What you have to do
Write each of the lines below as one string in a JSON list, one string per line and in the same order. Leave out blank lines.

___ Input records ___

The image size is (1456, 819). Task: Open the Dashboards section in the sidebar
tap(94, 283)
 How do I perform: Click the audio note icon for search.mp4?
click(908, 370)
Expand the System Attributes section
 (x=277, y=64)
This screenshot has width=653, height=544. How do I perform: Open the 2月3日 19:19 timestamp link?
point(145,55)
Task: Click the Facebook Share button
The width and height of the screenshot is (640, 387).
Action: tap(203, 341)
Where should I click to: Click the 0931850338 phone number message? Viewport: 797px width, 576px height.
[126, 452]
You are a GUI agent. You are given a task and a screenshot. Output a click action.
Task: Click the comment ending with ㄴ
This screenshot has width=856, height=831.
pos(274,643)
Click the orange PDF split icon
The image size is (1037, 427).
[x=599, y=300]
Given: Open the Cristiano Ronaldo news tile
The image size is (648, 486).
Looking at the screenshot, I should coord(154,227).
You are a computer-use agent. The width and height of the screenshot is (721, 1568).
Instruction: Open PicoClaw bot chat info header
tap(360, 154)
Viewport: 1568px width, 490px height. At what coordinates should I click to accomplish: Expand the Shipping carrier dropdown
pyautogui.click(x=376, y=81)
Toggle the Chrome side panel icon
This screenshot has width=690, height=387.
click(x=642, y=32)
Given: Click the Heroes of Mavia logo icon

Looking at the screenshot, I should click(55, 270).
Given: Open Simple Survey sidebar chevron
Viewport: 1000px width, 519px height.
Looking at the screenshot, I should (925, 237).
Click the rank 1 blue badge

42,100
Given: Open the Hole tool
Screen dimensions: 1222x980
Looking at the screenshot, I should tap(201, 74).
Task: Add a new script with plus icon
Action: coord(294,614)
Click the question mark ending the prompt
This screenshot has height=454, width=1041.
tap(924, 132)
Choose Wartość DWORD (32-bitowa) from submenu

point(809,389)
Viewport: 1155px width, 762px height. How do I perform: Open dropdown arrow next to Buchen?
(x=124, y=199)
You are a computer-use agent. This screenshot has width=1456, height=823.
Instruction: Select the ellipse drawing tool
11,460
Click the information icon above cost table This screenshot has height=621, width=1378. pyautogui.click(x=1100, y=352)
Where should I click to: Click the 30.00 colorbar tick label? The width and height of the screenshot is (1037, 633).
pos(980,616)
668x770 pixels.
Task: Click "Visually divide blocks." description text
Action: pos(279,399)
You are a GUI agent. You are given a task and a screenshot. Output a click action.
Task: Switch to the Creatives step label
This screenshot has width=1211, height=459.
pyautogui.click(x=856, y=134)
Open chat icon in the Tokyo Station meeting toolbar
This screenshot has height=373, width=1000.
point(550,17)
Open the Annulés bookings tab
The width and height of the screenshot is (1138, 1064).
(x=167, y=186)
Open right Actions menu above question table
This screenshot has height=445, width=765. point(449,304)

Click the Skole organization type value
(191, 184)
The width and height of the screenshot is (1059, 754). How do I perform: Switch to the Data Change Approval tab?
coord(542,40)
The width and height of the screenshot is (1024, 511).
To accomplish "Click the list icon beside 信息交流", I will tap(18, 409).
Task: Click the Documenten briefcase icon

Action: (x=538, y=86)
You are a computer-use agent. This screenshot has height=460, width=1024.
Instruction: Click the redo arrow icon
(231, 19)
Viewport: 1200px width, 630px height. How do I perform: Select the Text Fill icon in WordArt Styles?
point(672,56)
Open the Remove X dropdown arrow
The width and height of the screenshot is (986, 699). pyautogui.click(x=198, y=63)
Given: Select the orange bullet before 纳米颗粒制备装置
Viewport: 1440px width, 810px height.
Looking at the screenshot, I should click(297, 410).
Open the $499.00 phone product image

___

Reply to the task
[
  "The image size is (1456, 819). Task: Open the Dashboards section in the sidebar",
  "tap(94, 283)",
  " How do I perform: Click the audio note icon for search.mp4?",
  "click(908, 370)",
  "Expand the System Attributes section",
  " (x=277, y=64)",
  "This screenshot has width=653, height=544. How do I perform: Open the 2月3日 19:19 timestamp link?",
  "point(145,55)",
  "Task: Click the Facebook Share button",
  "The width and height of the screenshot is (640, 387).",
  "Action: tap(203, 341)",
  "Where should I click to: Click the 0931850338 phone number message? Viewport: 797px width, 576px height.",
  "[126, 452]",
  "You are a GUI agent. You are given a task and a screenshot. Output a click action.",
  "Task: Click the comment ending with ㄴ",
  "This screenshot has width=856, height=831.",
  "pos(274,643)",
  "Click the orange PDF split icon",
  "The image size is (1037, 427).",
  "[x=599, y=300]",
  "Given: Open the Cristiano Ronaldo news tile",
  "The image size is (648, 486).",
  "Looking at the screenshot, I should coord(154,227).",
  "You are a computer-use agent. The width and height of the screenshot is (721, 1568).",
  "Instruction: Open PicoClaw bot chat info header",
  "tap(360, 154)",
  "Viewport: 1568px width, 490px height. At what coordinates should I click to accomplish: Expand the Shipping carrier dropdown",
  "pyautogui.click(x=376, y=81)",
  "Toggle the Chrome side panel icon",
  "This screenshot has width=690, height=387.",
  "click(x=642, y=32)",
  "Given: Click the Heroes of Mavia logo icon",
  "Looking at the screenshot, I should click(55, 270).",
  "Given: Open Simple Survey sidebar chevron",
  "Viewport: 1000px width, 519px height.",
  "Looking at the screenshot, I should (925, 237).",
  "Click the rank 1 blue badge",
  "42,100",
  "Given: Open the Hole tool",
  "Screen dimensions: 1222x980",
  "Looking at the screenshot, I should tap(201, 74).",
  "Task: Add a new script with plus icon",
  "Action: coord(294,614)",
  "Click the question mark ending the prompt",
  "This screenshot has height=454, width=1041.",
  "tap(924, 132)",
  "Choose Wartość DWORD (32-bitowa) from submenu",
  "point(809,389)",
  "Viewport: 1155px width, 762px height. How do I perform: Open dropdown arrow next to Buchen?",
  "(x=124, y=199)",
  "You are a computer-use agent. This screenshot has width=1456, height=823.",
  "Instruction: Select the ellipse drawing tool",
  "11,460",
  "Click the information icon above cost table This screenshot has height=621, width=1378. pyautogui.click(x=1100, y=352)",
  "Where should I click to: Click the 30.00 colorbar tick label? The width and height of the screenshot is (1037, 633).",
  "pos(980,616)",
  "668x770 pixels.",
  "Task: Click \"Visually divide blocks.\" description text",
  "Action: pos(279,399)",
  "You are a GUI agent. You are given a task and a screenshot. Output a click action.",
  "Task: Switch to the Creatives step label",
  "This screenshot has width=1211, height=459.",
  "pyautogui.click(x=856, y=134)",
  "Open chat icon in the Tokyo Station meeting toolbar",
  "This screenshot has height=373, width=1000.",
  "point(550,17)",
  "Open the Annulés bookings tab",
  "The width and height of the screenshot is (1138, 1064).",
  "(x=167, y=186)",
  "Open right Actions menu above question table",
  "This screenshot has height=445, width=765. point(449,304)",
  "Click the Skole organization type value",
  "(191, 184)",
  "The width and height of the screenshot is (1059, 754). How do I perform: Switch to the Data Change Approval tab?",
  "coord(542,40)",
  "The width and height of the screenshot is (1024, 511).",
  "To accomplish \"Click the list icon beside 信息交流\", I will tap(18, 409).",
  "Task: Click the Documenten briefcase icon",
  "Action: (x=538, y=86)",
  "You are a computer-use agent. This screenshot has height=460, width=1024.",
  "Instruction: Click the redo arrow icon",
  "(231, 19)",
  "Viewport: 1200px width, 630px height. How do I perform: Select the Text Fill icon in WordArt Styles?",
  "point(672,56)",
  "Open the Remove X dropdown arrow",
  "The width and height of the screenshot is (986, 699). pyautogui.click(x=198, y=63)",
  "Given: Select the orange bullet before 纳米颗粒制备装置",
  "Viewport: 1440px width, 810px height.",
  "Looking at the screenshot, I should click(297, 410).",
  "Open the $499.00 phone product image"
]